I always just loosely shoot on 15lb felt. It still allows air to get to the concrete through the overlaps and holds back the insulation. Poly on both sides of the studs isn't good. It actually traps condensation between the 2 layers and soaks the insulation.


----------



## Bill (Mar 30, 2006)

I was referring to plastic on just the studs backside. (Not mine:laughing


----------



## finehomes (Feb 4, 2007)

Here in utah we put the insulation in and then a plastic vapor barrier. Pretty dry climate here though. Probably should check and see the proper way to do it in your area.


Sam


----------



## OCRS (Apr 29, 2008)

Actually vapour barrier is to protect the insulation from moisture from within the house.

Sh_t! I forgot to do the quote thing again.


----------



## Bill (Mar 30, 2006)

OCRS said:


> Actually vapour barrier is to protect the insulation from moisture from within the house.
> 
> Sh_t! I forgot to do the quote thing again.



Man, how many times must I say it. 
GREEN BUTTON!
*G* for get the green button
*R* for remember the green button
*E* for enough about forgetting the green button
*E* for engage the green button
*N* for never forget the green button

*B* for button that is green
*U* for u should click the green button
*T* for time to remember the green button
*T* for to click the green button
*O* for Oh my goodness! lets not forget the green button
*N *for never forget the green button

get it, got it, good:laughing:


----------



## JonM (Nov 1, 2007)

Its mandatory IRC N1102.1.5 Basement Walls.

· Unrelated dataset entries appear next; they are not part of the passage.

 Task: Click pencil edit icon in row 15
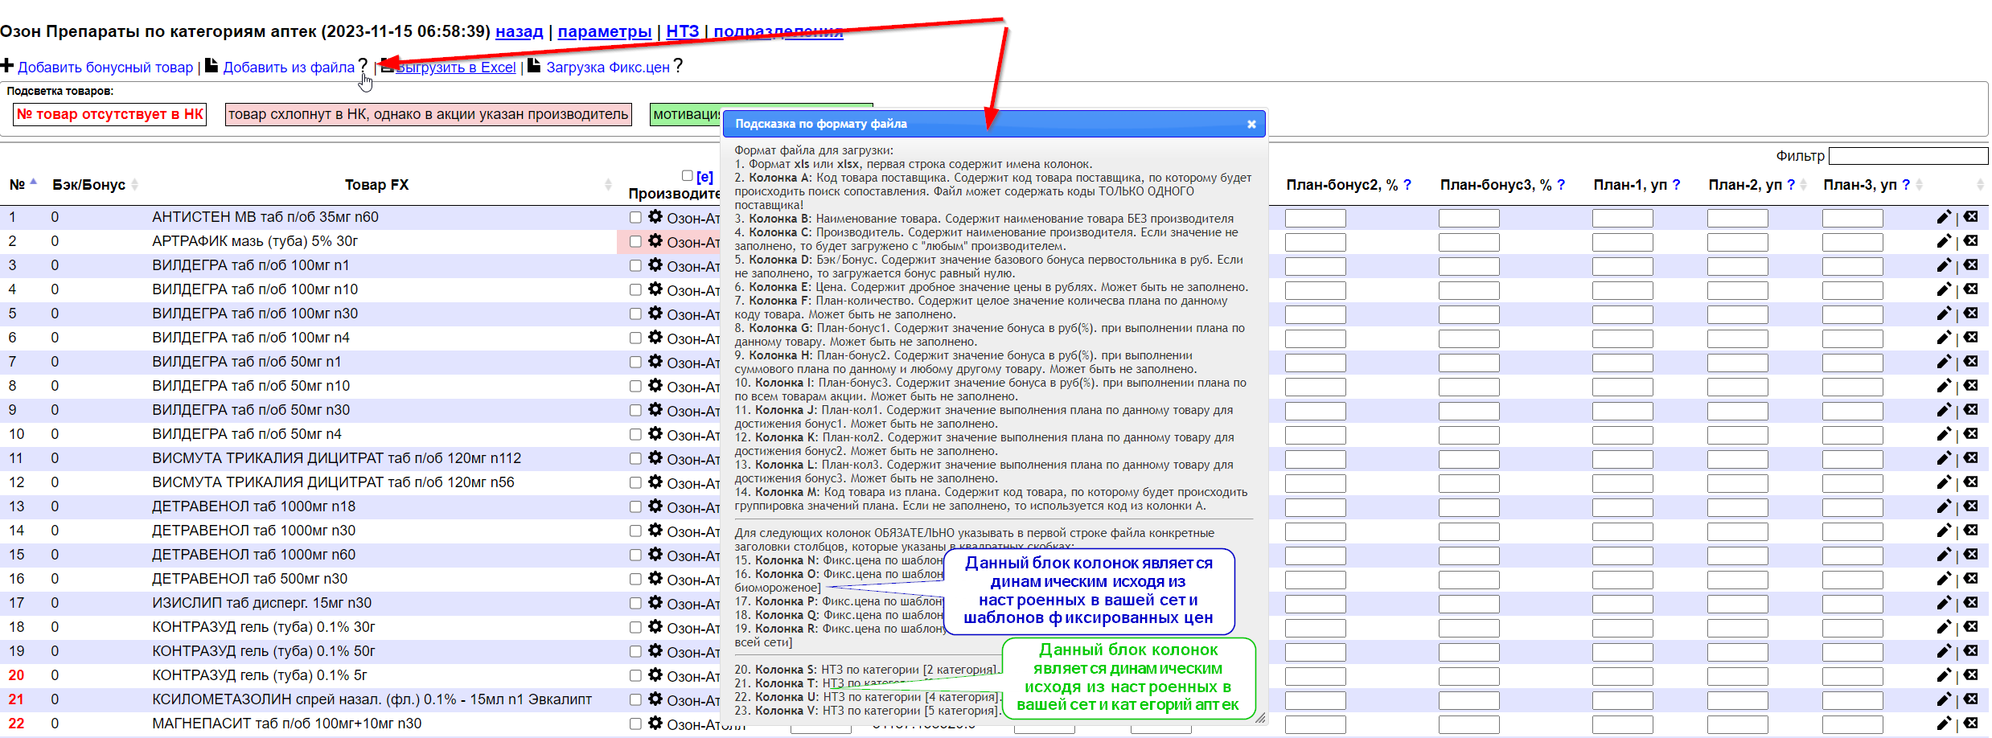(1944, 555)
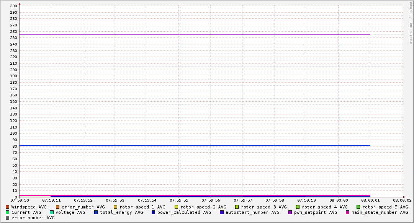Viewport: 414px width, 223px height.
Task: Select the rotor speed 1 AVG swatch
Action: pos(116,207)
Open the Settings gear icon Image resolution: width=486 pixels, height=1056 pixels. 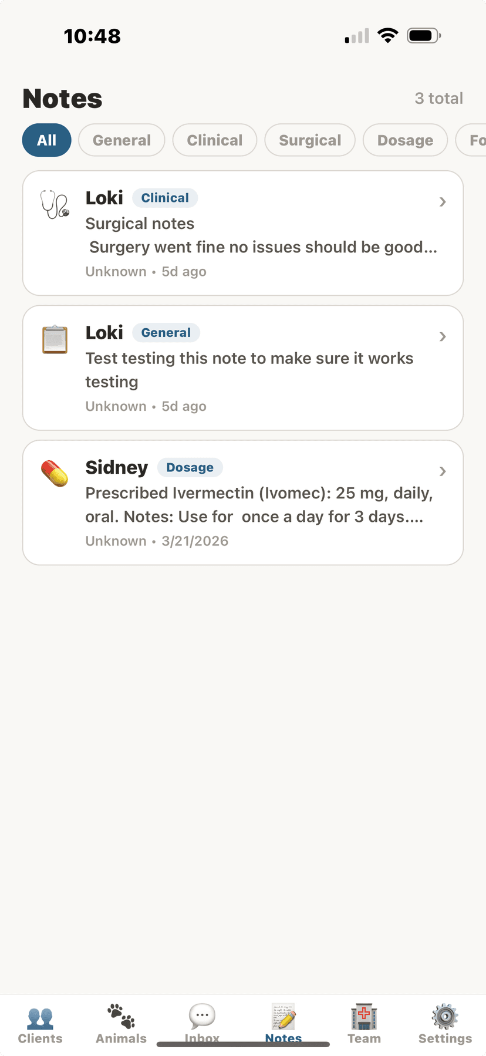(x=445, y=1017)
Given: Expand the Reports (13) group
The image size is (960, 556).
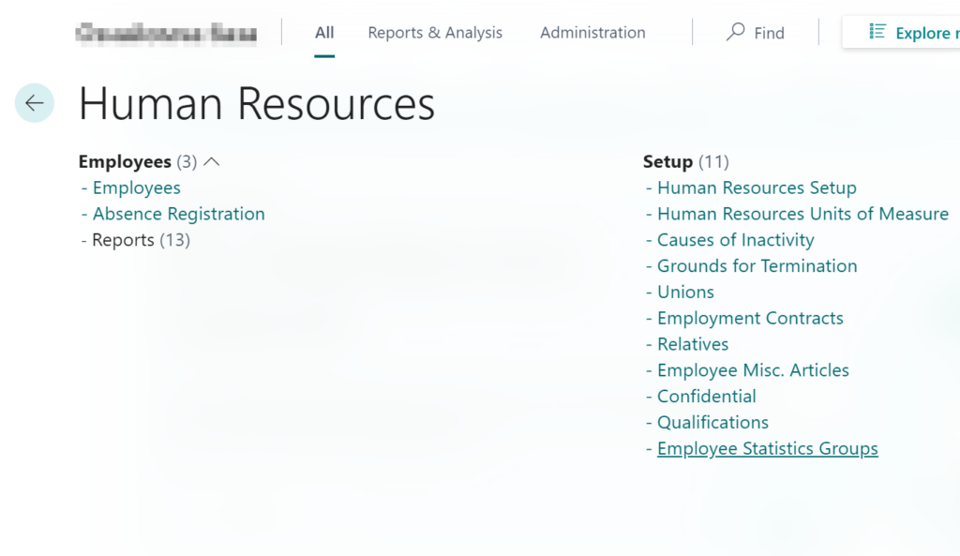Looking at the screenshot, I should coord(141,240).
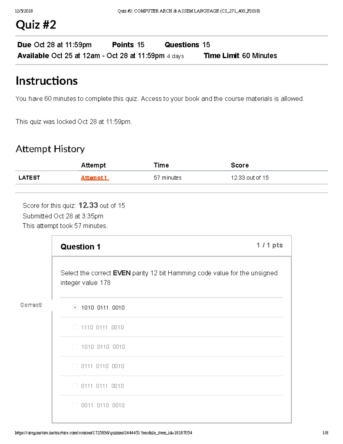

Habitable space within a basement shall be insulated in accordance with Table N1102.1. When insulating basement walls, the required R-value shall be applied from the top of the basement wall to a depth of 10 feet below grade or to the top of the basement floor, whichever is less.




rex said:


> im finishing my basment right now 2x4 framing and my buddy that is framing and drywalling says its not nessarcy to insulate the walls....10" poured walls
> 
> every basment finish ive ever done that i can rember im pretty sure they have insulated the outside walls...
> 
> what do you guys think want to do it right but dont want to spend money that i can use on other things


----------



## OCRS (Apr 29, 2008)

USP45 said:


> Man, how many times must I say it.
> GREEN BUTTON!
> *G* for get the green button
> *R* for remember the green button
> ...


I was waiting for that:laughing:.


----------



## orson (Nov 23, 2007)

just a suggestion: since a vapor barrier is a good idea but (imo) a vapor barrier against either side of the studs is not, glue t&g polystyrene to the foundation walls which serves as the vapor barrier, then leave an airspace to the studs and then insulate w/ R13 batts. Just my .02


----------



## Bill (Mar 30, 2006)

OCRS said:


> I was waiting for that:laughing:.


bet you wont forget anymore huh



orson said:


> just a suggestion: since a vapor barrier is a good idea but (imo) a vapor barrier against either side of the studs is not, glue t&g polystyrene to the foundation walls which serves as the vapor barrier, then leave an airspace to the studs and then insulate w/ R13 batts. Just my .02


Now that sounds to me like a winner.:thumbsup:


----------



## pfloyd (Feb 28, 2008)

OCRS said:


> Actually vapour barrier is to protect the insulation from moisture from within the house.
> 
> Sh_t! I forgot to do the quote thing again.


 That all depends on the climate your in. Sometimes the opposite is true. Its ultimate purpose is to provide a thermal break and a surface for condensation to occur. Better moisture on plastic than wood.

But hell, they still havent figure it out perfectly yet. You look at the old houses that had NO vapour barrier and they didnt have mold. 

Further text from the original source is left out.